> **Data extracts**:
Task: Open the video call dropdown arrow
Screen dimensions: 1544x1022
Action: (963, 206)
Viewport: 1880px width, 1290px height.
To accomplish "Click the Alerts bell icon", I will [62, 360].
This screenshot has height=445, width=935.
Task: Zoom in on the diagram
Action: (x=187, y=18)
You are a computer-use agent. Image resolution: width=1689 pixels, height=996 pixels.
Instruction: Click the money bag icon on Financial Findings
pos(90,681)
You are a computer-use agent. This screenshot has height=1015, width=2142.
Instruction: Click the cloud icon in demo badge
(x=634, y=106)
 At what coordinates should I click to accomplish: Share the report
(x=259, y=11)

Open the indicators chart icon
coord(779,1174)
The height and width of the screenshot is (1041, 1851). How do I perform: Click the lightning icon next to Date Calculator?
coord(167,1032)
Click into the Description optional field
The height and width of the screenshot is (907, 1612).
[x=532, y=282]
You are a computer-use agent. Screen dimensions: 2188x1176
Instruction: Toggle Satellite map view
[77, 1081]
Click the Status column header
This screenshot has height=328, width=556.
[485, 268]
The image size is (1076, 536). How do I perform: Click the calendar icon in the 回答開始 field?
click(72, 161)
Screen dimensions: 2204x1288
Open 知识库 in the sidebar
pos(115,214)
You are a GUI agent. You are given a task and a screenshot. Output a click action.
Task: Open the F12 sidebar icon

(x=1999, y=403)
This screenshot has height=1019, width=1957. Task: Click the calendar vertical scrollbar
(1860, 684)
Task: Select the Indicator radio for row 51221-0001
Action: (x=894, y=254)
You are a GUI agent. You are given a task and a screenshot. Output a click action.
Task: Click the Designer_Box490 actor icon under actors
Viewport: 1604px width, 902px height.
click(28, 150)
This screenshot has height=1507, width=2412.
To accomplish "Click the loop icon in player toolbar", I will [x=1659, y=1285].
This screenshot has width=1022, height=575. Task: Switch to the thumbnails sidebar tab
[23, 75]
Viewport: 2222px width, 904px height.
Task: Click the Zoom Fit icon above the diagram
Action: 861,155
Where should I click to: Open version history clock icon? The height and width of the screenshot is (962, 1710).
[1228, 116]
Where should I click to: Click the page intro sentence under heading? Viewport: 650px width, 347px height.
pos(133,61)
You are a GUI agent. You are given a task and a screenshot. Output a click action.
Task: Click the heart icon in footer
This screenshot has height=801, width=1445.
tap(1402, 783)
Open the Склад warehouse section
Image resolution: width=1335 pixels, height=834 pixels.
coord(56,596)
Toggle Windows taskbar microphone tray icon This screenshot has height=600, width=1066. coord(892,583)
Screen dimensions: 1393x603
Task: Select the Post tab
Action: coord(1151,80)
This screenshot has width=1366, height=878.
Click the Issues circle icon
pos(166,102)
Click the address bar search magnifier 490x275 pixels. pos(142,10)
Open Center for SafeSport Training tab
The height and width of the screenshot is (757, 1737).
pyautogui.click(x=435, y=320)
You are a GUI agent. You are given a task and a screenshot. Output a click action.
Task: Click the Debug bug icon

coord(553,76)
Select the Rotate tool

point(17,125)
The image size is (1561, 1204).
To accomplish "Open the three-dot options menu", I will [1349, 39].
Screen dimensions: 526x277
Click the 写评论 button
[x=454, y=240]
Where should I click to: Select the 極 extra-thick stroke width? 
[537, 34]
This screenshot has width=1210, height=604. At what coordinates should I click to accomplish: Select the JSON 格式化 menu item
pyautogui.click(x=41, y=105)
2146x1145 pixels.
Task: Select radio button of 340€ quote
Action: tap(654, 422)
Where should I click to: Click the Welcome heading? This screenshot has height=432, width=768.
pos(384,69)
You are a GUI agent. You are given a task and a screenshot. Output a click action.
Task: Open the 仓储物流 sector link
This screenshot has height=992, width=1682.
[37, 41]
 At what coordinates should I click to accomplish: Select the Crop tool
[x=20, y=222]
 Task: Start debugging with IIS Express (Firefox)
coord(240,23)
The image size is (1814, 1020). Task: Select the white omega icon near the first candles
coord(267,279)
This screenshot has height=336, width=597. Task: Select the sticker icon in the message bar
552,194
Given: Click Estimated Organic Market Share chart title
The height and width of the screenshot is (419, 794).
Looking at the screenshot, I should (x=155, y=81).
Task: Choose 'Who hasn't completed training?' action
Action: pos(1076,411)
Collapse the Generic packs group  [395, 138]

> **What to produce**: From the entries above, extract each line containing "computer".

> **Answer for the task**:
You are a computer-use agent. Image resolution: width=1689 pixels, height=996 pixels.
You are a computer-use agent. This screenshot has height=1015, width=2142.
You are a computer-use agent. Screen dimensions: 2188x1176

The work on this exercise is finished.